[How to complete this task] Nothing but the lines from the one containing "The image size is (293, 265)." through the last line of the data below should be returned, each exactly as it stands, pictures excluded.

--- Input data ---

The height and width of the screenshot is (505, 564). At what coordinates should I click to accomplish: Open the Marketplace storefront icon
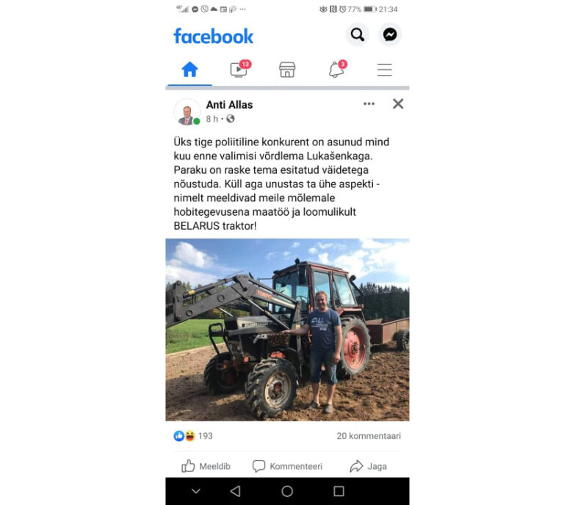tap(287, 70)
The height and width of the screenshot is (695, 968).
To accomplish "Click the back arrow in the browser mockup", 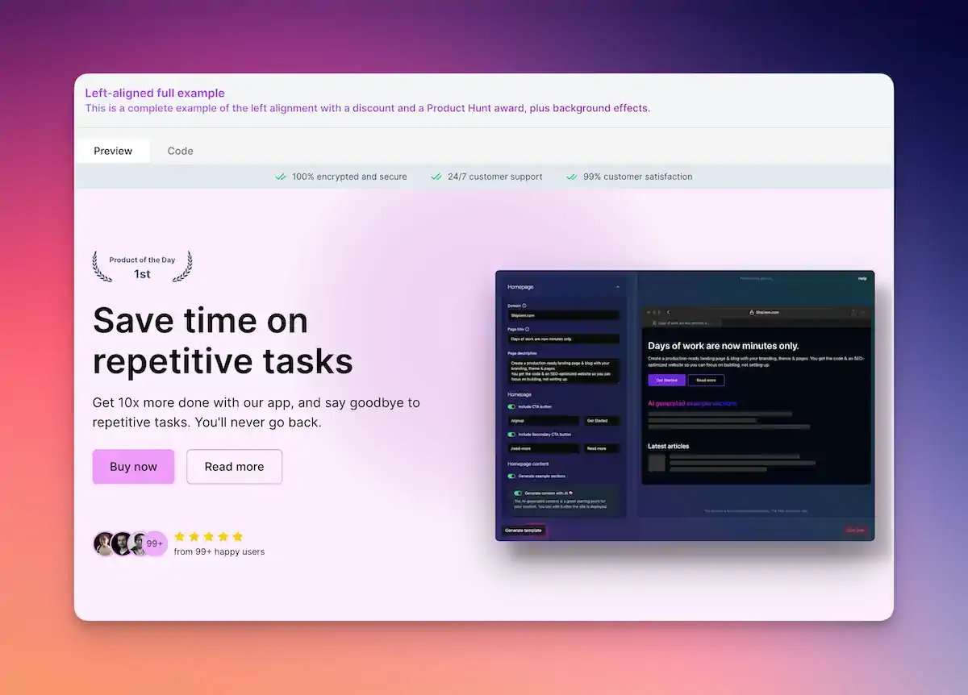I will pyautogui.click(x=668, y=313).
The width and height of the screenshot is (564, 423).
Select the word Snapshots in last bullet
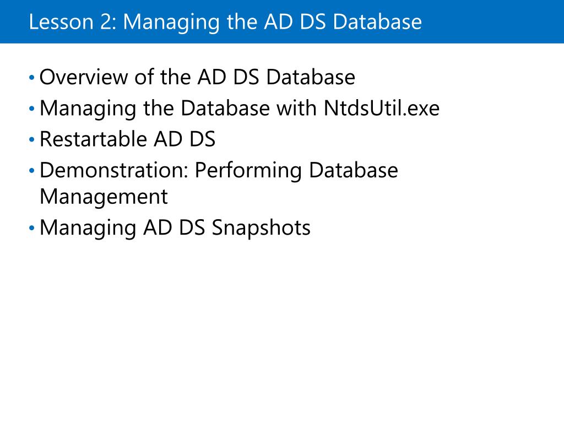(x=261, y=229)
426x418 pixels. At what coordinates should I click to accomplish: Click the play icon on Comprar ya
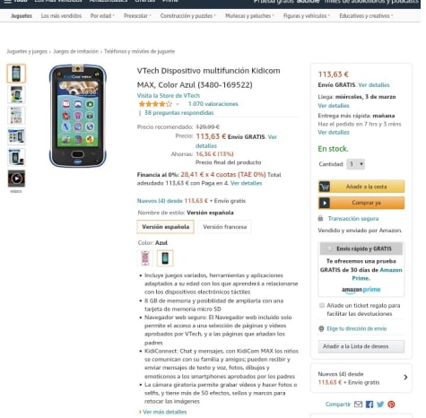325,203
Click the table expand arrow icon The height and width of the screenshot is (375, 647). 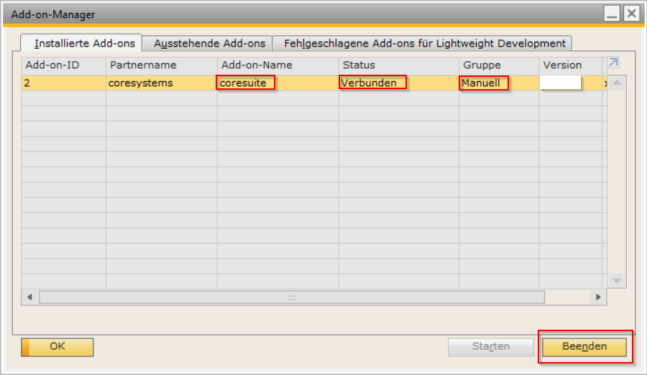click(614, 63)
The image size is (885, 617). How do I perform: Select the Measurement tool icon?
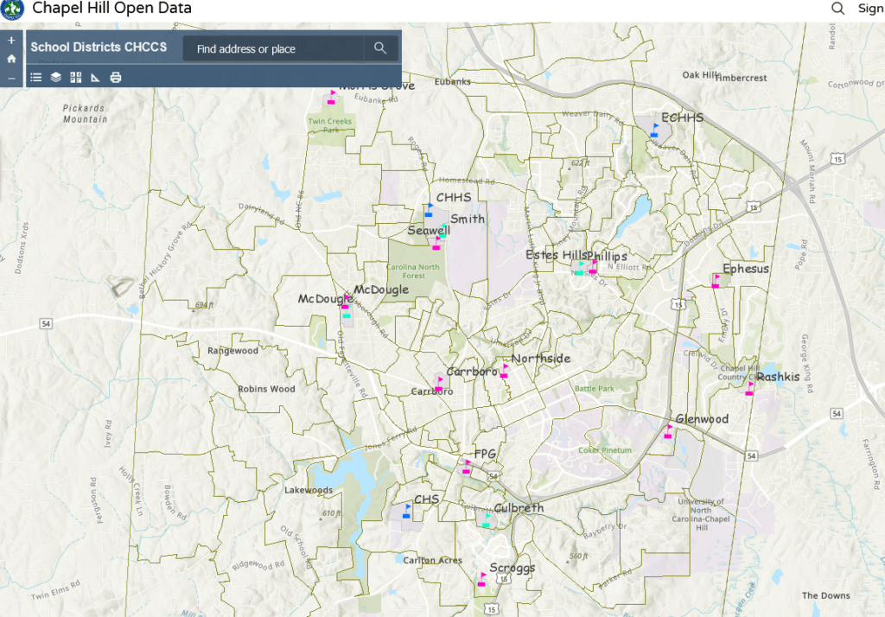pos(94,76)
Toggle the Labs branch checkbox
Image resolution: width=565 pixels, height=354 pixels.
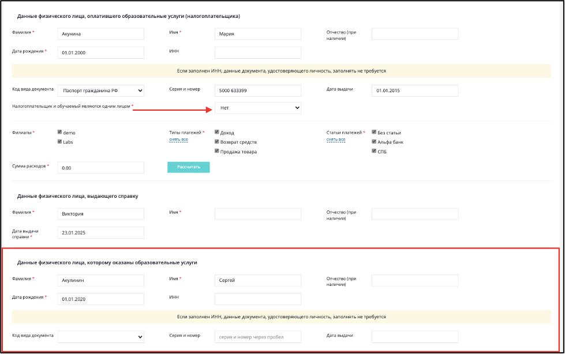coord(59,141)
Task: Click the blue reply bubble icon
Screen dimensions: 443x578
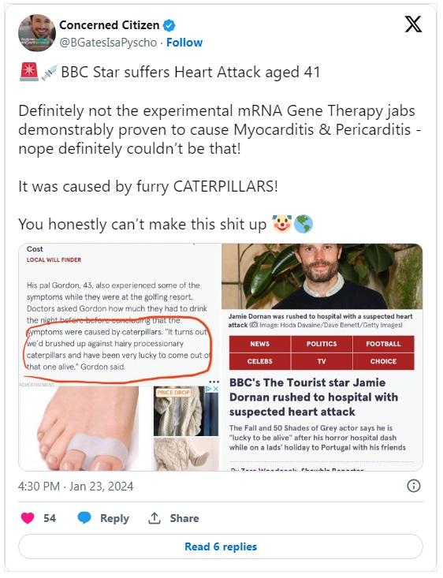Action: (x=84, y=518)
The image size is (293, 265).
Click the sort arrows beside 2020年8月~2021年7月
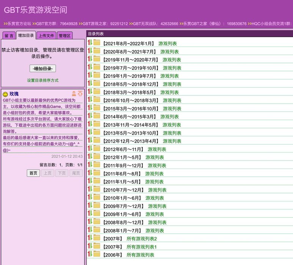click(x=90, y=51)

---

[Reply to the exercise]
The image size is (293, 265).
Click the sort arrows beside 2020年8月~2021年7月
click(x=90, y=51)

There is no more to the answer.